The Illusion of Neutral Design

Most organizations unintentionally create exactly the wrong default. We make it effortless to do the wrong thing (submit vague requirements, bypass governance, prioritize pet projects), while making it maddeningly hard to do what actually drives value.

This isn’t neutral. It’s negligence disguised as good intentions.

You can’t afford to assume people will do the right thing just because they “should.” People follow the path of least resistance. Your job is to build that path, on purpose.

Five Levers to Bend Behavior

Every process, every tool, every interaction lives on a friction spectrum. If you’re serious about enabling real change, these are your five levers:

  1. Cognitive      Load – Do people instinctively know what to do next? If not, they’ll      stall or improvise. Reduce the decision fatigue.
  2. Time      Cost – Is the process instant or painful? Speed up what you want more      of. Slow down what needs reflection.
  3. Physical      Effort – Is the task one-click or multi-form hell? Design for ease      where it matters, and intentional drag where it protects.
  4. Emotional      Friction – Does this action feel empowering or embarrassing? Normalize      what should be common. Make poor decisions feel… awkward.
  5. Financial      Friction – Are teams rewarded for compliance or for results? Budget      isn’t just a constraint. It’s a lever.

These aren’t accidental variables. They’re your control panel.

What Happens When You Don’t Use the Panel

Let’s get real: I’ve seen system integrators launch $20M projects by asking 200 stakeholders on Day 1, “What do you want?” Sounds inclusive, right?

What they got:

– A dumping ground of chaos

– A bloated scope

– Months of expensive cleanup

– And a sponsor one step away from getting fired

Why? Because they made the wrong thing too easy, and the right thing (disciplined prioritization, focused iteration) too hard.

When we flipped it (launched a working prototype on Day 1, then made change requests go through a higher-friction, justified process), everything changed:

  • 80%      reduction in cost and timeline
  • 90%      success rate instead of 10%
  • A      sponsor who still had a job

This Isn’t Manipulation. It’s Responsibility.

Some companies use friction to confuse, delay, and deflect. (Looking at you, insurance claim forms.) That’s a misuse of power.

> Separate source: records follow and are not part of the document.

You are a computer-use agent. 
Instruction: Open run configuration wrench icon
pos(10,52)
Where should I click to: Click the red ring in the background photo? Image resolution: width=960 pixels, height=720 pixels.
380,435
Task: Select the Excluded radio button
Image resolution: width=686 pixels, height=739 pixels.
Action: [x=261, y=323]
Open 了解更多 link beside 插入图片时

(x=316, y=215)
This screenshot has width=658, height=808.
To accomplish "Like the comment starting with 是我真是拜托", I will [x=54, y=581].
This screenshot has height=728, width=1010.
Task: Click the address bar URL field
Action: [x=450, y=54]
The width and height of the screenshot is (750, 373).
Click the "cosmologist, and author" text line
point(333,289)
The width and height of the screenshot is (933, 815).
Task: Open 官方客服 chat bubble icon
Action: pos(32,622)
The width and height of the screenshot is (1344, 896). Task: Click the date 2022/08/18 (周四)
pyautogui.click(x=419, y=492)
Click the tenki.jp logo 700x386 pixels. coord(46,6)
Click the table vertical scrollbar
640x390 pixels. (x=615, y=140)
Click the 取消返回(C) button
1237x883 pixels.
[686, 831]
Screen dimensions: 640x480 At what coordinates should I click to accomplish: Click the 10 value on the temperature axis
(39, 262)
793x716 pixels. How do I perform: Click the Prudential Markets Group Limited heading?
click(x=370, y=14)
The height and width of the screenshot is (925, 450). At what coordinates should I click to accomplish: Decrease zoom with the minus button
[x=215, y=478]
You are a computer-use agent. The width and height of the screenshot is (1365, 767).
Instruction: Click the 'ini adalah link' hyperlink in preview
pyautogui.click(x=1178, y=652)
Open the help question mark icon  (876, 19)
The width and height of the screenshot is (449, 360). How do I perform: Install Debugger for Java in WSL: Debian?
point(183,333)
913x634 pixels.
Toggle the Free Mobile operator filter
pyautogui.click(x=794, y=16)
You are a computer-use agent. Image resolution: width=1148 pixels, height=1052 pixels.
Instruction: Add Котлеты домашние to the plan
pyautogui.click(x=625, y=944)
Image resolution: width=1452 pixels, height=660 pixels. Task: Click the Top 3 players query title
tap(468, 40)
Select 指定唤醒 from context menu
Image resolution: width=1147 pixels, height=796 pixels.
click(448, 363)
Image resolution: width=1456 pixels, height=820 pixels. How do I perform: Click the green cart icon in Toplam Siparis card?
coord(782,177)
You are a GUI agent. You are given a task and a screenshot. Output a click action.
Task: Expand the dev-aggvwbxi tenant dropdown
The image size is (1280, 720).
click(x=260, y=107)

But designing friction with transparency and integrity? That’s leadership.

If you wouldn’t explain your design logic to your own mother, don’t use it.

So, My Free Advice Is This:

Before your next initiative rolls out, stop asking if it’s “simple” or “scalable.” Ask instead:

  • What      do I want people to do instinctively?
  • What’s      way too easy right now, and hurting us?
  • Where      should we slow people down just enough to make them think?
  • Are we      protecting users, or protecting ourselves?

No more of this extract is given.